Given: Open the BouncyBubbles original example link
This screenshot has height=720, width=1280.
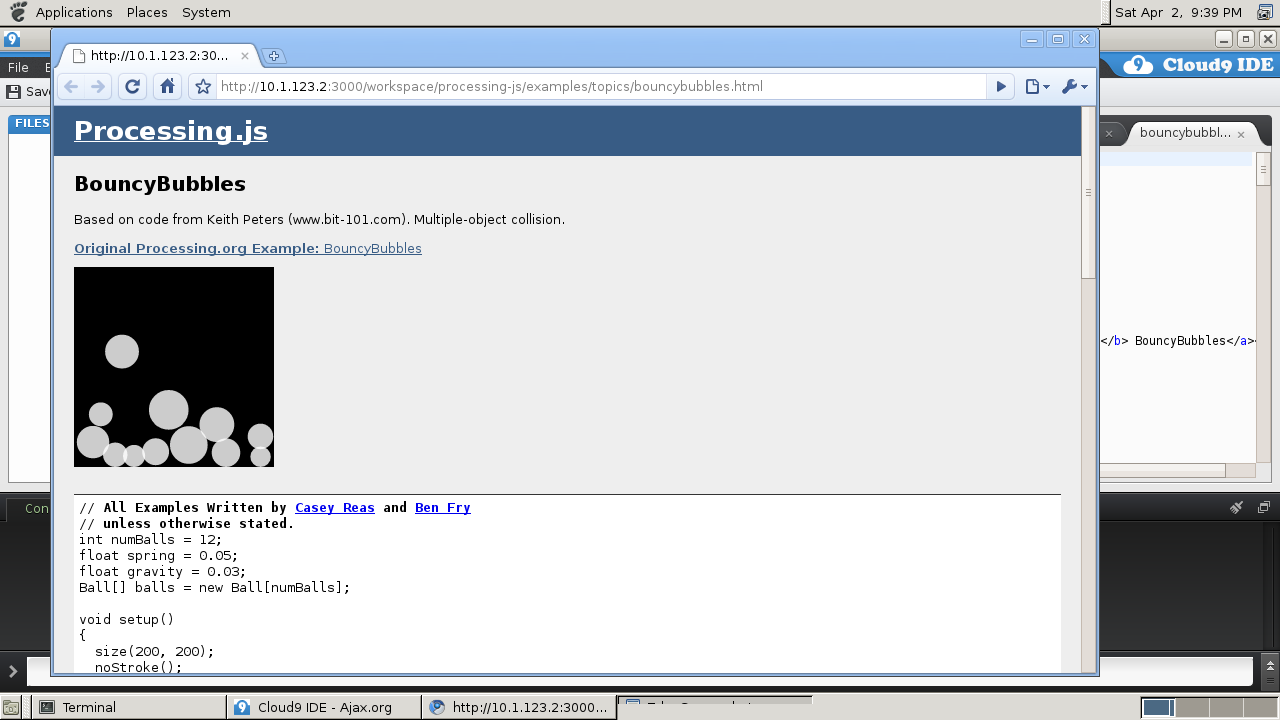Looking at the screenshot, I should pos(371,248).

+--

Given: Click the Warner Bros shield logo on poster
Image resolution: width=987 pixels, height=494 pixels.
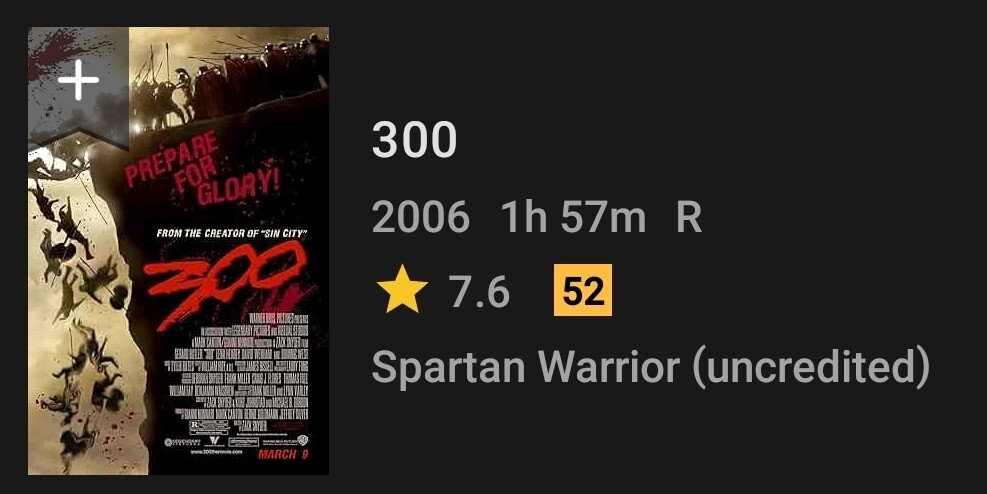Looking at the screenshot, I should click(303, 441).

+--

> YOUR TASK
Scan the entries for the string "Given" and report only how many lines contain it.

> TASK RESULT
2